* **WORK ITEM**:
Each line in the entries below that holds the string "Cavagna" is to be listed.
□ □ □ □ □ □ □
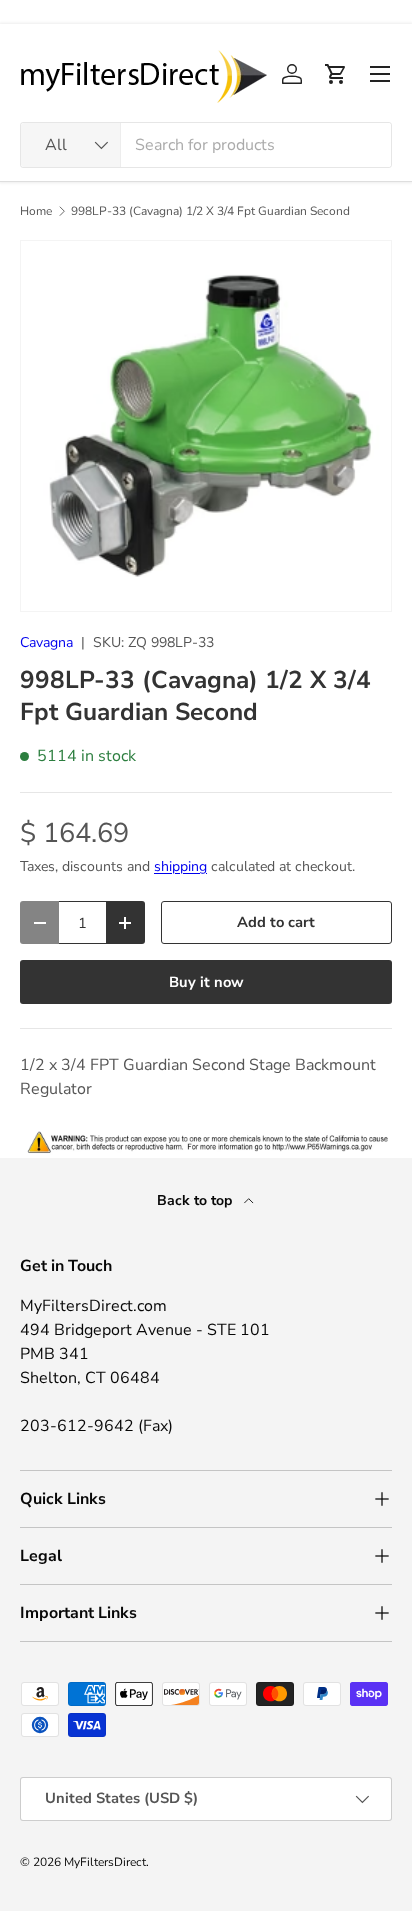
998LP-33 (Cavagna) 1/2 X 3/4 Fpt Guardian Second (210, 211)
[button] (336, 74)
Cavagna (46, 642)
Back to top (196, 1200)
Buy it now (206, 982)
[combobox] (206, 145)
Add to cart (276, 922)
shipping (180, 866)
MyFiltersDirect (105, 1862)
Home (36, 211)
□ □ □ □ □ □ □
* **YOUR SOLUTION**:
998LP-33 (Cavagna) 1/2 X 3/4 Fpt Guardian Second (210, 211)
Cavagna (46, 642)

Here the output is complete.